◆ Task brief
Transcribe only what runs from the line containing "Open the 輪荷重 P dropdown" through the final line below, exactly, and leave every picture out.

(Stored dataset items)
======
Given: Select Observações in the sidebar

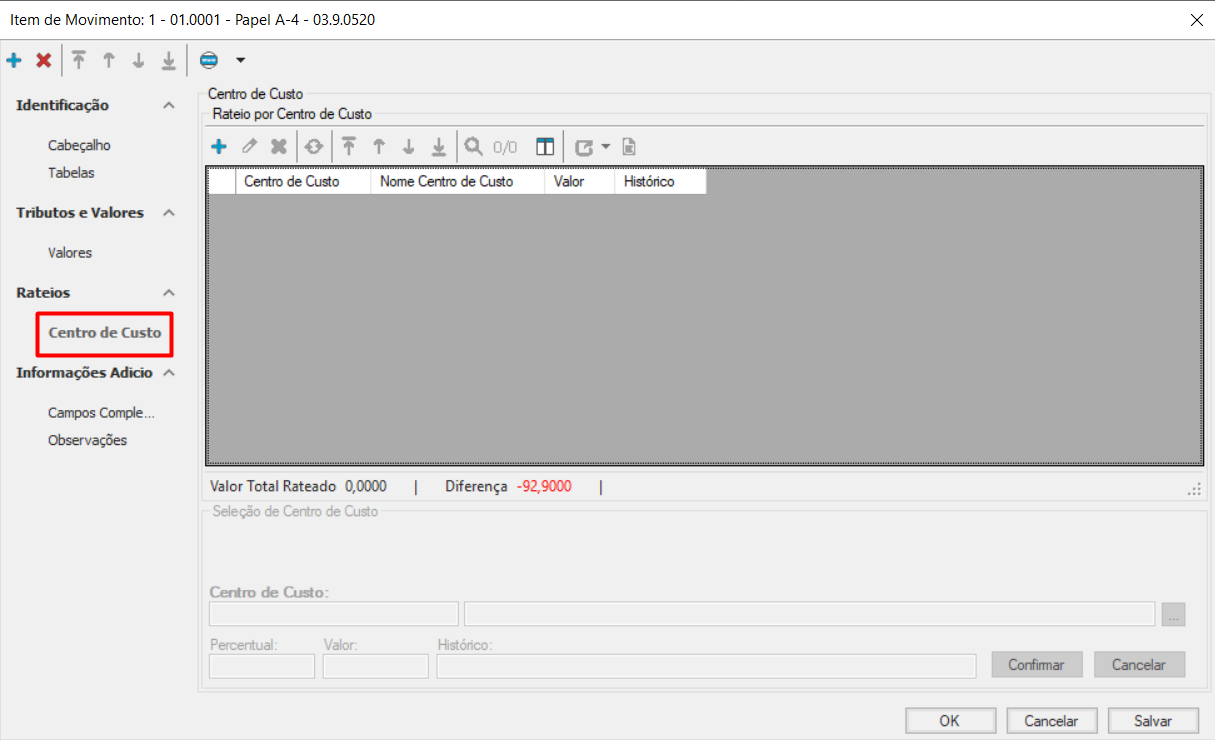Looking at the screenshot, I should [x=87, y=440].
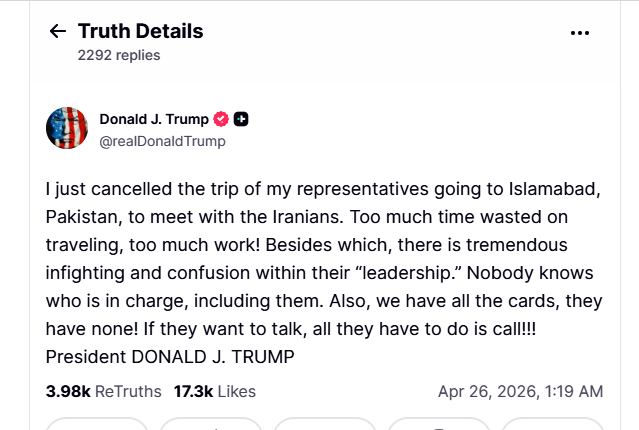Select the President DONALD J. TRUMP signature line

pyautogui.click(x=170, y=357)
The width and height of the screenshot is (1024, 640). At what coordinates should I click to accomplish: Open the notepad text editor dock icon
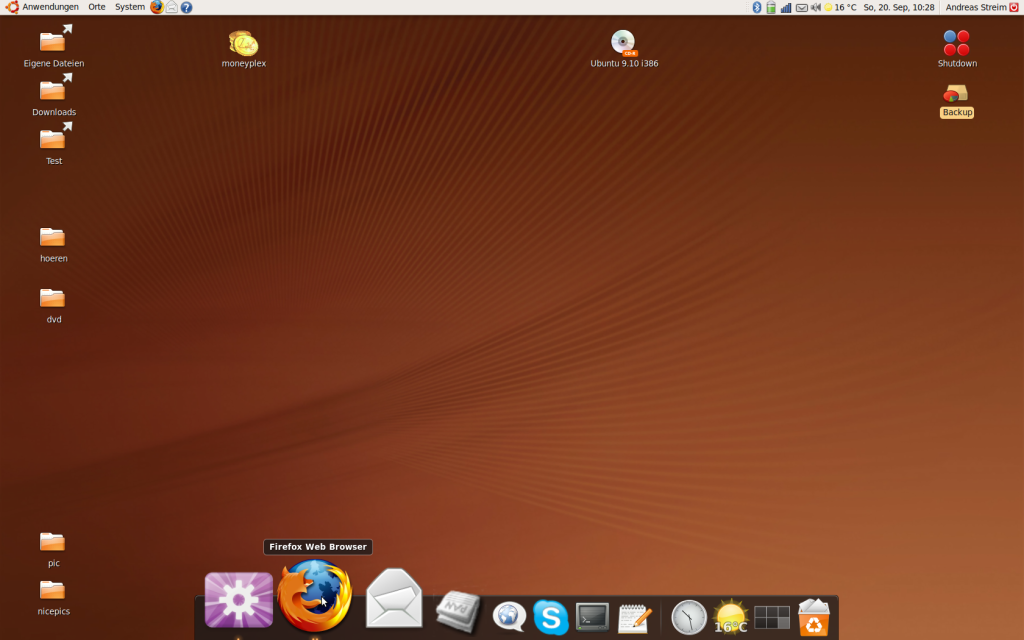click(x=635, y=618)
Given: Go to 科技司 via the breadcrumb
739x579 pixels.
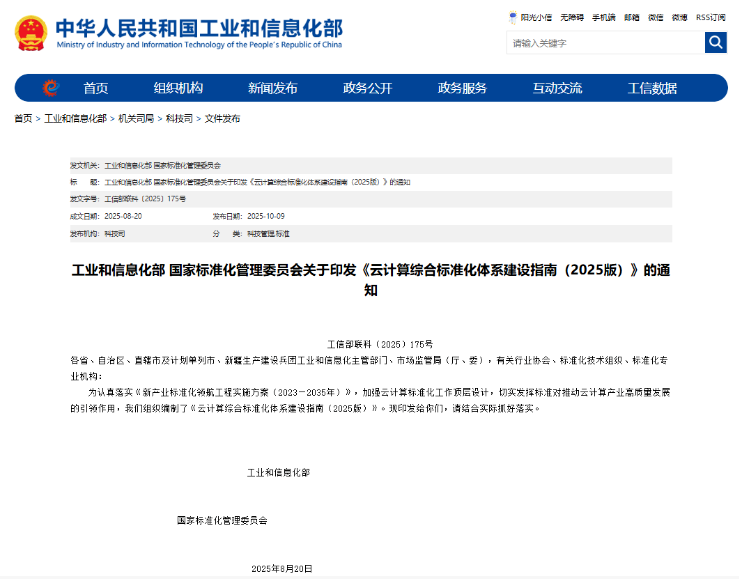Looking at the screenshot, I should [179, 119].
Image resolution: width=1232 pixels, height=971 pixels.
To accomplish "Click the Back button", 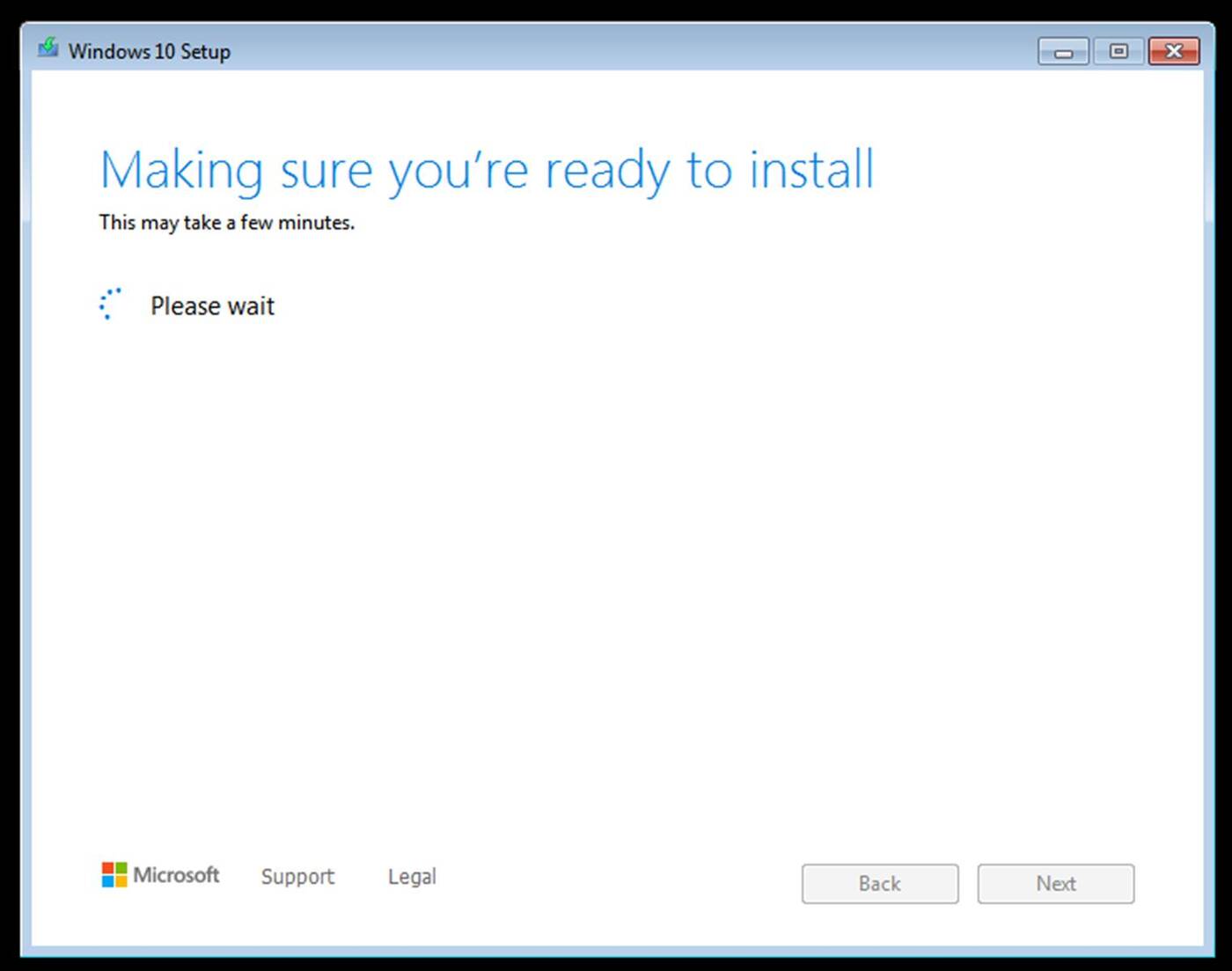I will pos(879,884).
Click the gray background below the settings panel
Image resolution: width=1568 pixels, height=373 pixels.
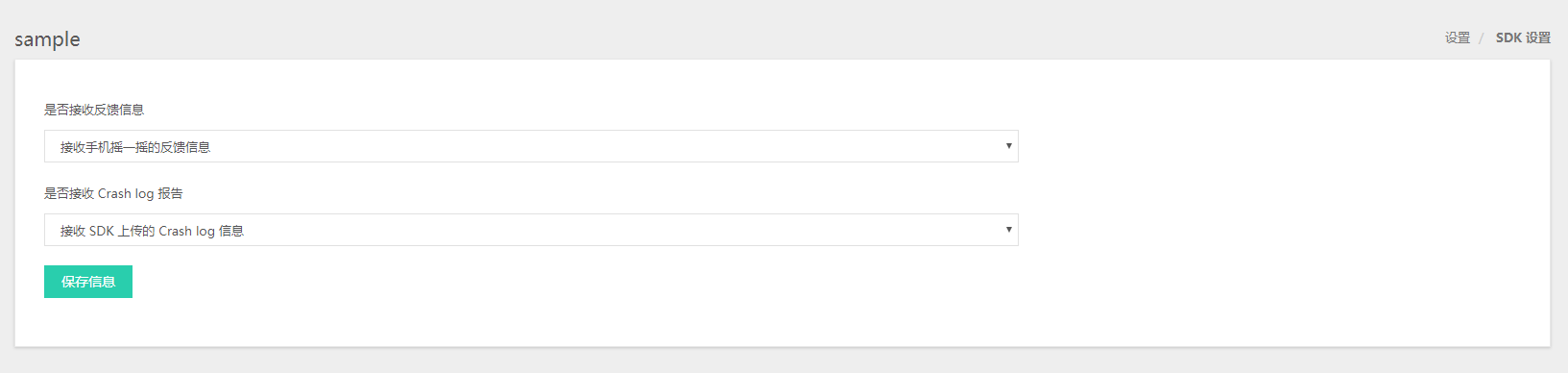(784, 361)
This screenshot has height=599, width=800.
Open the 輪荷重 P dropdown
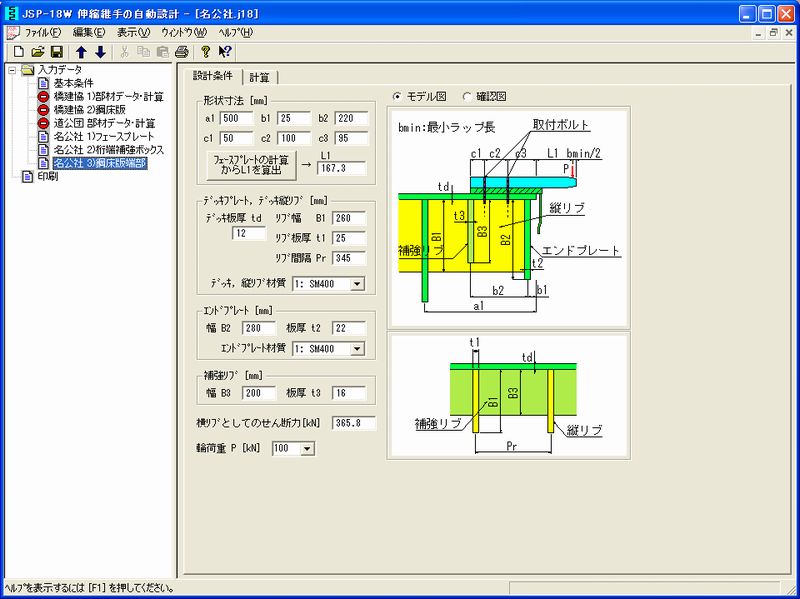(x=306, y=449)
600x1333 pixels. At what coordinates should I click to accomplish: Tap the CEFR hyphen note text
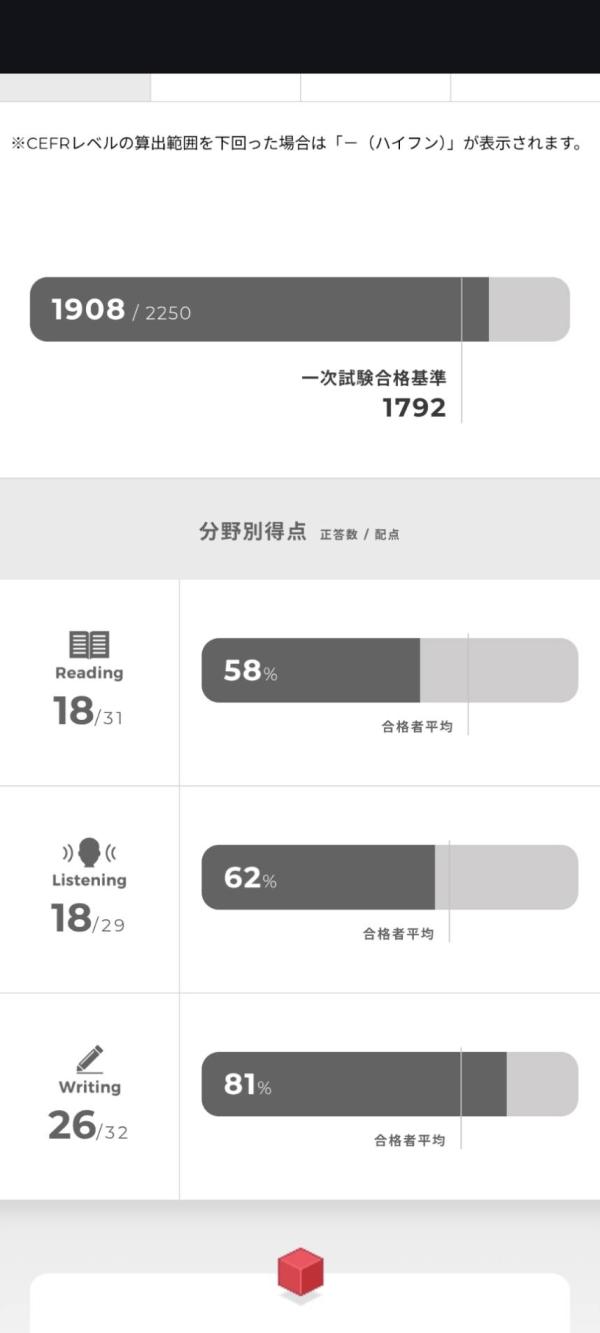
======
◆ Written solution
Open the 輪荷重 P dropdown
(x=306, y=449)
600x1333 pixels. At what coordinates should I click to accomplish: Tap the CEFR hyphen note text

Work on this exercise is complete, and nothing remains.